● TRECHO FORNECIDO:
↓↓↓

Se a fuga de Pizzolato despertou polêmica no Brasil, na Itália, passou quase despercebida, mesmo que alguns parlamentares eleitos na circunscrição América do Sul, imediatamente, tenham se movimentado em busca de informações.
O apelo dos políticos ítalo-brasileiros
A jovem deputada ítalo-brasileira, Renata Bueno, trabalha em buscas de novas informações sobre a fuga. Pizzolato está entre os pais fundadores do PT da região sul do Brasil, no Paraná, lugar querido por Renata, filha do deputado federal Rubens Bueno, do PPS (oposição ao PT).
— Primeiramente é oportuno defender a justiça italiana, porque o passaporte italiano de Pizzolato foi retirado pela Justiça brasileira, mas em nenhum momento isso foi comunicado às autoridades italianas. O passaporte é um patrimônio do país que o emite. Uma vez retirado, não precisa somente comunicá-lo, mas deve ser entregue em custódia ao país de emissão — declara à Comunità, Renata Bueno, que solicitou ao Ministro italiano do interior, Angelino Alfano, que confirme a existência de um registro do suposto ingresso de Pizzolato na Itália e informe qual consulado teria concedido o passaporte duplicado, a partir do momento que o original teria sido entregue ao STF.
A Interpol também está nos rastros do ex-gerente desde 18 de novembro, quando o inseriu na lista dos procurados internacionais com prioridade vermelha.
Além disso, surgiu recentemente uma nova hipótese: ele poderia ter deixado o Brasil sem passar pelo Paraguai através do aeroporto internacional de Guarulhos, em São Paulo. Isto seria confirmado por um documento emitido pelo Sistema de Tráfego Internacional do departamento da Polícia Federal, que indica o trânsito de um passageiro identificado com o sobrenome Pizzolatoo (com duplo “o”).

↑↑↑

● LINHAS EXIBIDAS:
↓↓↓

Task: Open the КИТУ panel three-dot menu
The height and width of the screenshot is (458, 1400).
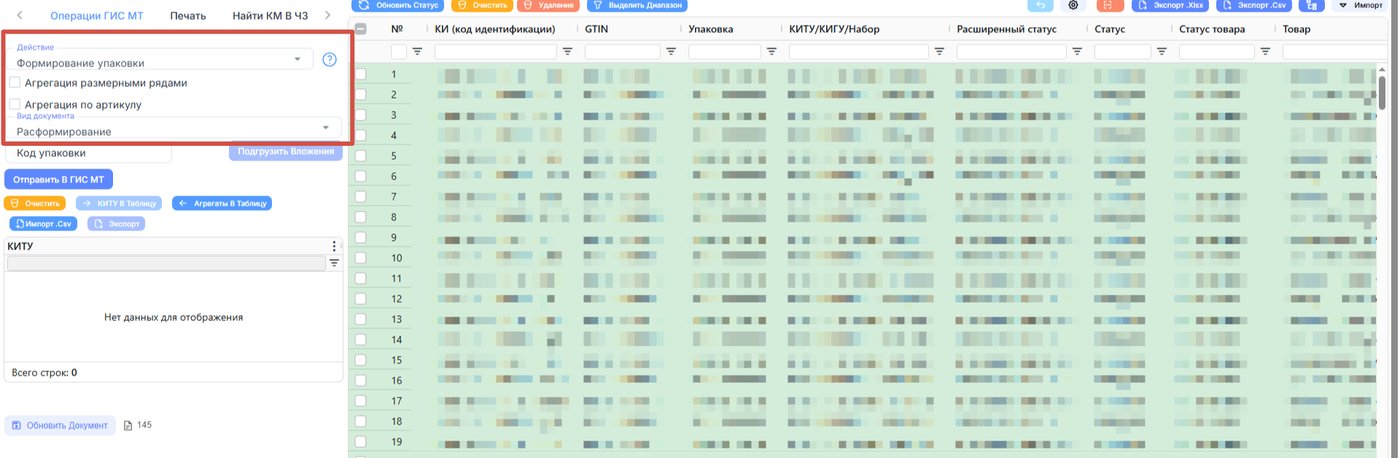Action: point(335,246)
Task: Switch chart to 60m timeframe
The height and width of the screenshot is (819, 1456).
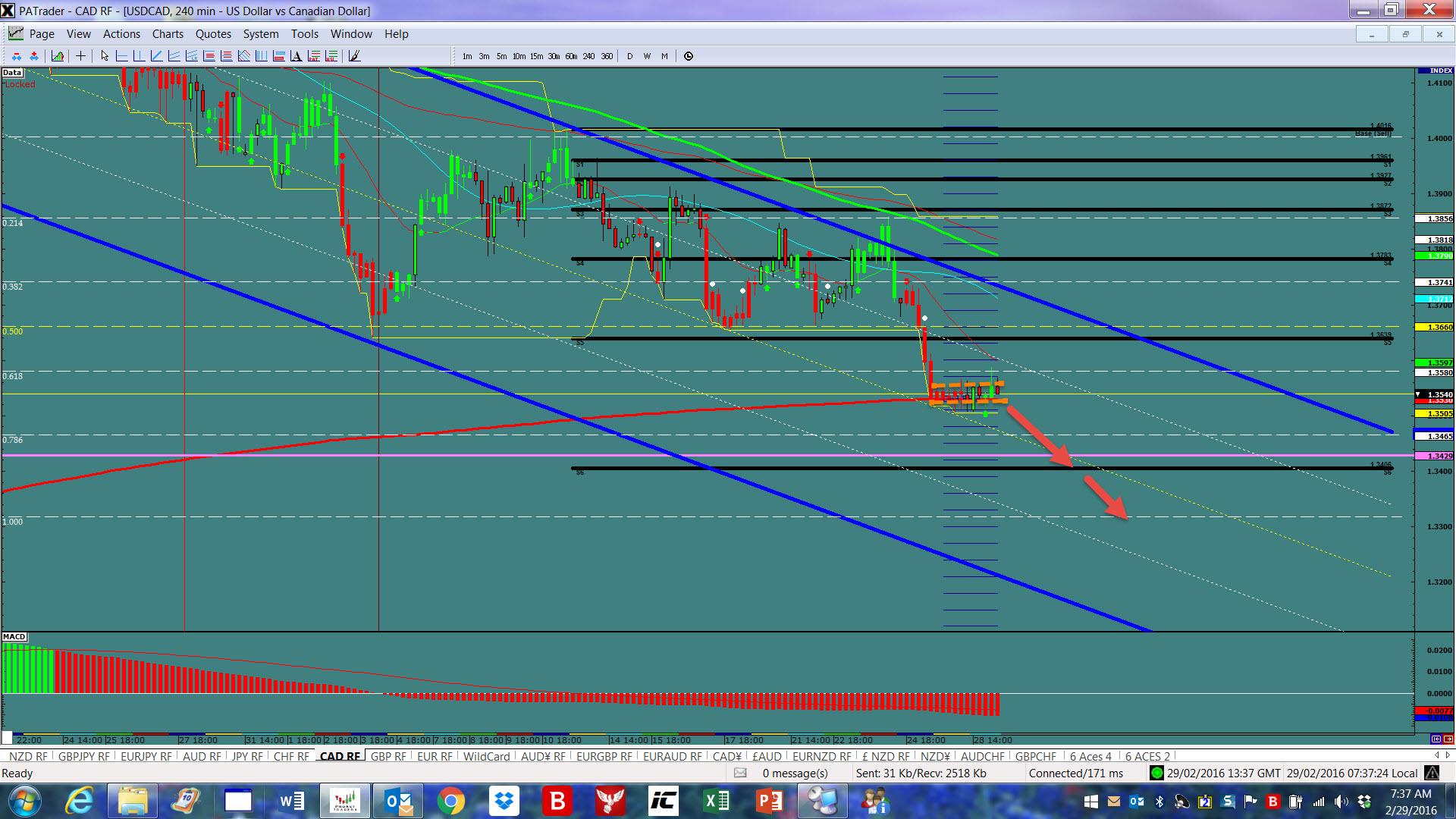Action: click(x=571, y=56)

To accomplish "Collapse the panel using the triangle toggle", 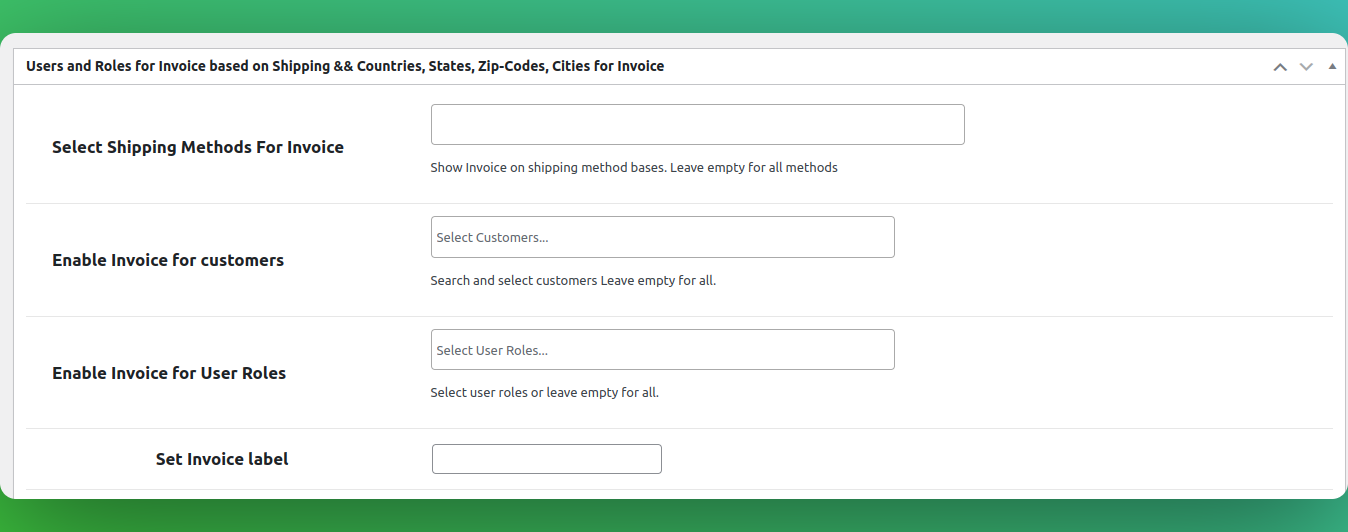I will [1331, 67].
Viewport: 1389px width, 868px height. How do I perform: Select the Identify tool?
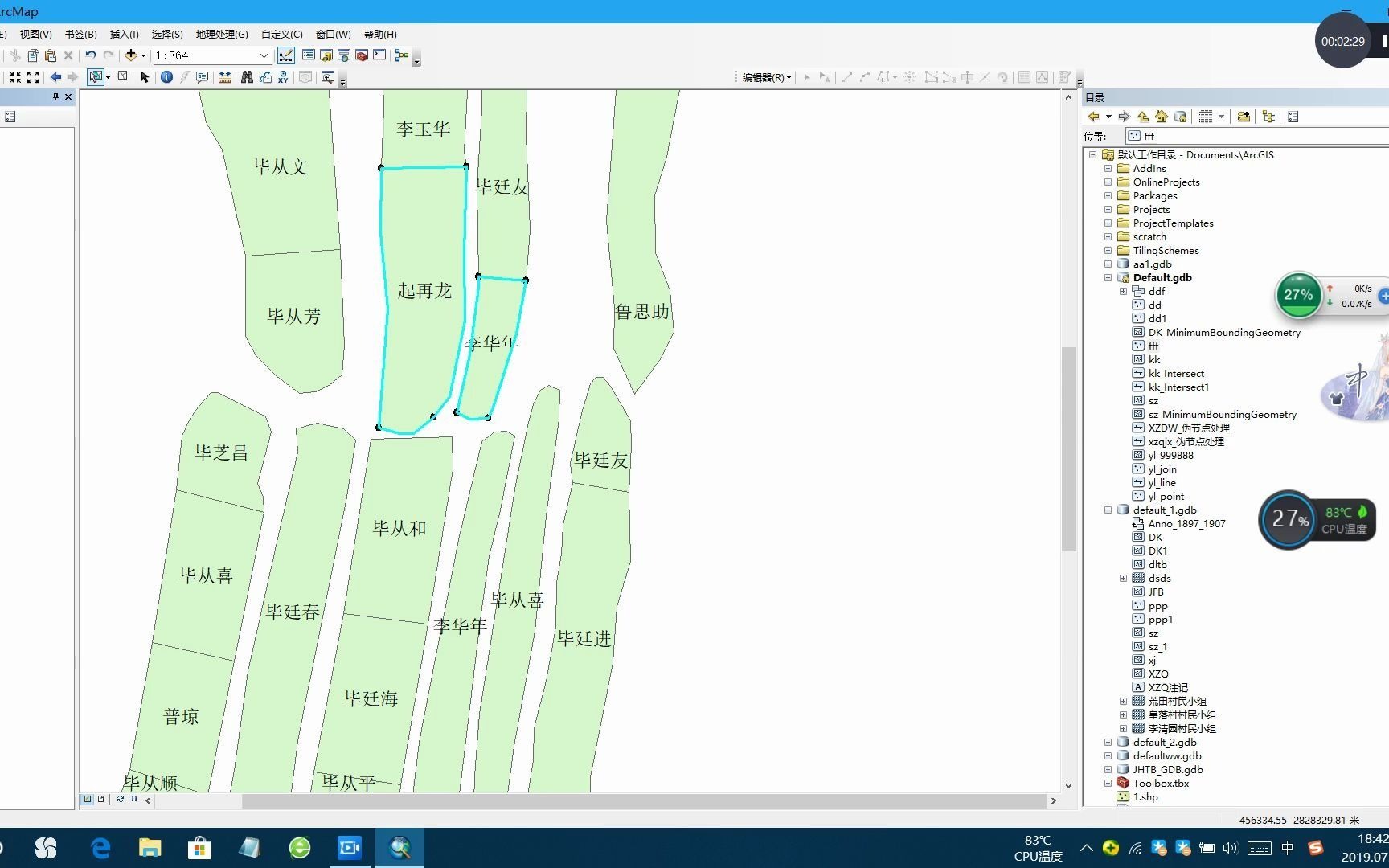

↑↑↑

● REQUISITOS DO EXERCÍCIO:
1. Segundo o trecho sobre a fuga de Pizzolato, desde quando a Interpol está nos rastros do ex-gerente?
2. Reescreva de forma mais breve o parágrafo do trecho sobre a fuga de Pizzolato que começa com "Além disso, surgiu recentemente", mantendo os fatos principais.
3. Dê continuidade ao trecho sobre a fuga de Pizzolato a partir da última frase apresentada.

● RESPOSTAS APRESENTADAS:
1. Desde 18 de novembro, quando o inseriu na lista dos procurados internacionais com prioridade vermelha.

2. Uma nova hipótese sugere que Pizzolato pode ter deixado o Brasil pelo aeroporto internacional de Guarulhos, em São Paulo, sem passar pelo Paraguai. Um documento do Sistema de Tráfego Internacional da Polícia Federal indica o trânsito de um passageiro com o sobrenome Pizzolatoo, com duplo “o”.

3.
— Informações não oficiais revelam que, há algum tempo, Pizzolato teria transferido a sua residência oficial do Rio de Janeiro para Madrid, e na capital espanhola ele teria retirado o novo passaporte — afirma a parlamentar, certa de que ele estava planejando sua fuga há tempos.
A deputada, que é também advogada especialista em Direitos Humanos pela Universidade de Padova, explica que, nos tratados bilaterais, um dos aspectos fundamentais é representado pelo princípio de reciprocidade, o qual, neste caso não se aplica: para a Justiça italiana, de fato, Pizzolato é um cidadão comum, sem antecedentes criminais.
— Notamos que tanto o governo brasileiro quanto o governo italiano estão agindo com muita cautela agora. Penso que a Itália, nesta ocasião, tem a oportunidade de fornecer ao Brasil um exemplo de legalidade, sem pensar em responder na mesma moeda — analisa, referindo-se ao caso Battisti.
Entretanto, nas duas margens do globo, afloram hipóteses, por enquanto fantasiosas, relativas a um eventual uso político do caso, com uma troca equivalente entre Battisti e Henrique Pizzolato. Os perfis dos personagens, assim como a natureza dos casos jurídicos, são muito diferentes. Faz sentido a intervenção do senador Fausto Longo (eleito no Brasil pelo PSI), que já se debruça sobre o caso.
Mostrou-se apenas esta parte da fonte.